## Exercise objective:
All lines from the one with "Task: Select all" to the end of the entries below must be written out exactly. Leave out any other line.
(Provided records)
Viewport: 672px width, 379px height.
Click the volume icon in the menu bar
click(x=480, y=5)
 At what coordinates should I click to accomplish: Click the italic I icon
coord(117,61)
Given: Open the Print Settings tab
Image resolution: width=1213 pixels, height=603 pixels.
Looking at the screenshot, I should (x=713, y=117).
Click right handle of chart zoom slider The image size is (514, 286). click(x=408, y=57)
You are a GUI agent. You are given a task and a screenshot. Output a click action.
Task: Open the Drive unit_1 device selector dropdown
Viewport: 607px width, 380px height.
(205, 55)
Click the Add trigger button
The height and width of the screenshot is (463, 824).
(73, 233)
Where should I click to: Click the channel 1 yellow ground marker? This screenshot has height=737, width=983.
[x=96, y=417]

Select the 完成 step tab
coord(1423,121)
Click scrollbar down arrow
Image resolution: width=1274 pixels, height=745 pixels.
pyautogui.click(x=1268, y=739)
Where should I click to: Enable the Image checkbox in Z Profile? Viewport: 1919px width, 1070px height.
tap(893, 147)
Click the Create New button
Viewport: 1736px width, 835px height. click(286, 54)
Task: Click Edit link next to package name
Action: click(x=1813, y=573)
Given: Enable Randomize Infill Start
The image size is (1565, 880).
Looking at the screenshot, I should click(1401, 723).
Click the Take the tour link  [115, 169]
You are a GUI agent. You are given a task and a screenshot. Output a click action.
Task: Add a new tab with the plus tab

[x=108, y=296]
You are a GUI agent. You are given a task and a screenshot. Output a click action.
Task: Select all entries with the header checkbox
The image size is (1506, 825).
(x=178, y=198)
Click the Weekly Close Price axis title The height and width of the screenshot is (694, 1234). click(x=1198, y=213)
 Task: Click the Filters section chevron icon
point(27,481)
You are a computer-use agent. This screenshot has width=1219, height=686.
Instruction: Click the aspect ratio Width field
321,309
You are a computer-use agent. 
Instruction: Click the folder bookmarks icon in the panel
(End Provided records)
## Finished exercise:
Task: Select all entries with the header checkbox
The image size is (1506, 825).
(x=178, y=198)
Click the Weekly Close Price axis title The height and width of the screenshot is (694, 1234). click(x=1198, y=213)
 Task: Click the Filters section chevron icon
point(27,481)
You are a computer-use agent. This screenshot has width=1219, height=686.
Instruction: Click the aspect ratio Width field
321,309
You are a computer-use agent. 
Instruction: Click the folder bookmarks icon in the panel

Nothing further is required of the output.